昔と言っても高度経済成長真っ只中の東京23区内だったからさすがに薪で米を炊いたり魚を焼くなんてことはなくてプロパンガスだった。
当時の都内は都市ガスはまだ一部だったのではと思うが、杉並とか練馬なんて都内でも田舎の方なので殆どがプロパンガスだったはず。
台所の詳細はあまり覚えていないのだが、「となりのトトロ」に出てくるようなあれほど古い構造ではなかったし、狭いので食べるところと台所の区分もはっきりしていなかった。
一つ鮮明の記憶なのは東芝の電気釜があったことだ。(これは日本初の自動式電気釜だそうです。)
当時でも珍しいものでは無かったが、全国的に電気釜と2槽式洗濯機が急激に普及していた時代だった。
(2槽式洗濯機は今でも普通に売っています。使いにくいものではあるのでファンが多いのかも?)
東芝の電気釜は今でもたまーにTVに映る事があったりするが、蓋がシルバーで大きめの黒い取っ手のツマミが一番上に付いていて、ボディは白で本体の左右に持ち運ぶための黒い取っ手が付いていた。
調べたらこの電気釜の写真と説明文を見かけたので是非ご覧下さい。↓
まさに我が家に合ったそのもので久々の再会に感動しました。
(リンク切れはご容赦を)
◆家の中のむき出しの配線と碍子
電源用の100Vの電線は今は配線が壁に埋め込まれているので、目に付くことはまずなくせいぜいブレーカーのボックスが玄関上とかに付いているだけのはずである。
しかしこの家は外から引き込まれた100Vの電線が露骨に台所端の天井近くから家の中に顔を出していた。
当時は「あれが電気の電線だね」くらいしか思っていなかったが、碍子(ガイシ)*に巻き付けられた電線と碍子は油ぎっていて、黒い油と思われるものと埃がたっぷりと付着していた。
この油は台所の端に碍子と電線があったので、調理時の長年の油が付着したと思われる。
*碍子(ガイシ):瀬戸物で出来た電気を絶縁する白くてヒダの付いている部品です。
電柱の上など様々な送電線に使われていますが以下のような物を見たことがあると思います。
引用元:Wikipedia
当時は幼少だったこともあり、特に何も思いもしなかったし「単なる電線」くらいの認識でした。
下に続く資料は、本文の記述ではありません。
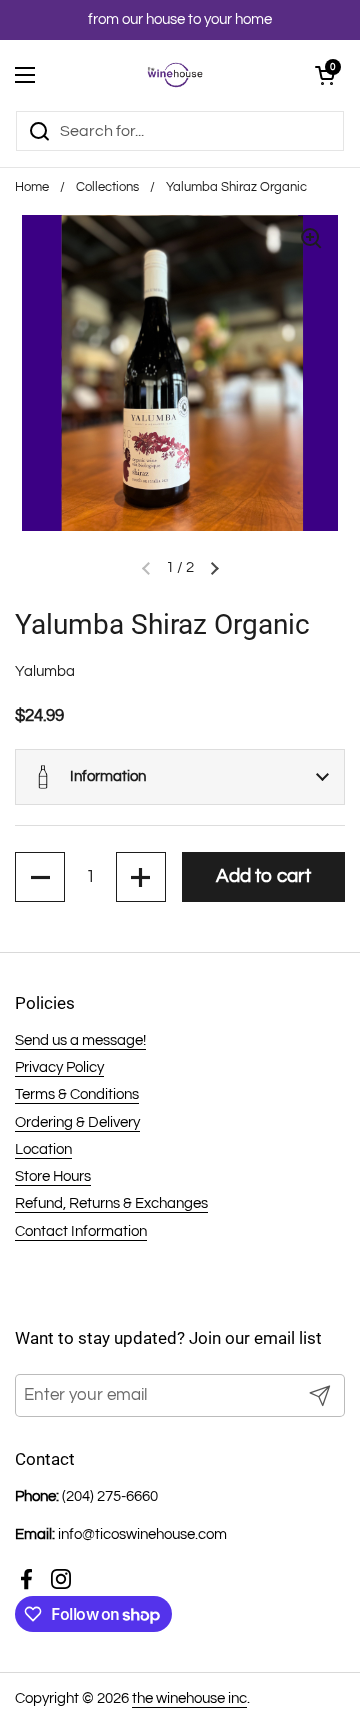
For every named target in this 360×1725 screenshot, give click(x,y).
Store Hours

でも今考えると、電気の道を選んで変に知識があるせいか、背筋が寒くなるほどの恐怖を感じます。
だっていくら被覆付き電線(銅線の表面にビニールなどカバーが付いている電線)とは言っても古い木造家屋の壁に取り付けられていて、油と埃がたっぷり付着しているなんていう状況は漏電や何らかのショートで火災を起こすに決まっているからです。
しかも当時の一般住宅には漏電ブレーカーなんてありませんでした。多分このような構造の配線が原因での電気火災は多々あったはずです。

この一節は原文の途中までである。